### Work item
Within the records, tally the lines that contain "will" and reply with that number only.

### Dataset records

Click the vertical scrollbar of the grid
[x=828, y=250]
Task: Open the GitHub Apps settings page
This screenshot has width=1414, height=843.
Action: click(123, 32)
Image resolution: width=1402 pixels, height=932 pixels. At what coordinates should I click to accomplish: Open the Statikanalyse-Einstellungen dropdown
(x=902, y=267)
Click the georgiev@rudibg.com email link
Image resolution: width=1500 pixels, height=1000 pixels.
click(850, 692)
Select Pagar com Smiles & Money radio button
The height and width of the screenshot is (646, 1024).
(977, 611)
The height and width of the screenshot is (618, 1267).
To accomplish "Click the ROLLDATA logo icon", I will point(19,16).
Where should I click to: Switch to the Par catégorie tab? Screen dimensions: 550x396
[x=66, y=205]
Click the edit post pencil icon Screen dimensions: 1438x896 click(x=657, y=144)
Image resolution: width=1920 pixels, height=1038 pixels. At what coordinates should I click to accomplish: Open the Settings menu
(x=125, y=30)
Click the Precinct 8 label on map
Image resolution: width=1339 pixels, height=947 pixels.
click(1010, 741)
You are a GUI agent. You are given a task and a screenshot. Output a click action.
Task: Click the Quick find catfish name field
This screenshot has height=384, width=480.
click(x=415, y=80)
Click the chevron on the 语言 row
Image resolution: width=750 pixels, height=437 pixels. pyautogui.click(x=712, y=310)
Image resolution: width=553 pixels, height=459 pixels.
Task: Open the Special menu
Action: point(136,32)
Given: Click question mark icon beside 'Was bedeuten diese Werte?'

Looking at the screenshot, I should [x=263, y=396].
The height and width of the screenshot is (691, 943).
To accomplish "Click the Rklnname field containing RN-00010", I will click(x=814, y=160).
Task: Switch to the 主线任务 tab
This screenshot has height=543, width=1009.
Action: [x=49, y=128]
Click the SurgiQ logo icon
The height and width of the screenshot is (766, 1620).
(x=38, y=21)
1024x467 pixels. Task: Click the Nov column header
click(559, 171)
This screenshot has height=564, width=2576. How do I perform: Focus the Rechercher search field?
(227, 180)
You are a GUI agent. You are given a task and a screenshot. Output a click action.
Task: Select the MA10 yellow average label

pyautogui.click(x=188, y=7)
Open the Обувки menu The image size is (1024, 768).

### Expected answer
2